*** Extracted material Section Begins ***
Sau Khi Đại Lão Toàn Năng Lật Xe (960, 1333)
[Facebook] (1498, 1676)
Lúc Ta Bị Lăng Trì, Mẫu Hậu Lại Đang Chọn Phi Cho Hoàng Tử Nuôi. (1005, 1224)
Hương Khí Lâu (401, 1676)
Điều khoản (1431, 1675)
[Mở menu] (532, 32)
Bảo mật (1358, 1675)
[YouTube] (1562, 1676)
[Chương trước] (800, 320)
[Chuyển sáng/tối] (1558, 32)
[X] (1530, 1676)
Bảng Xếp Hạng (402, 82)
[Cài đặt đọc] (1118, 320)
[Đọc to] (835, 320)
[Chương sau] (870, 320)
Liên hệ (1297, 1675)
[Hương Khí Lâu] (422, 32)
*** Extracted material Section Ends ***
▸ **What is expected**
Copy out all of the records verbatim.

▸ **The completed task**
Sau Khi Đại Lão Toàn Năng Lật Xe (960, 1333)
[Facebook] (1498, 1676)
Lúc Ta Bị Lăng Trì, Mẫu Hậu Lại Đang Chọn Phi Cho Hoàng Tử Nuôi. (1005, 1224)
Hương Khí Lâu (401, 1676)
Điều khoản (1431, 1675)
[Mở menu] (532, 32)
Bảo mật (1358, 1675)
[YouTube] (1562, 1676)
[Chương trước] (800, 320)
[Chuyển sáng/tối] (1558, 32)
[X] (1530, 1676)
Bảng Xếp Hạng (402, 82)
[Cài đặt đọc] (1118, 320)
[Đọc to] (835, 320)
[Chương sau] (870, 320)
Liên hệ (1297, 1675)
[Hương Khí Lâu] (422, 32)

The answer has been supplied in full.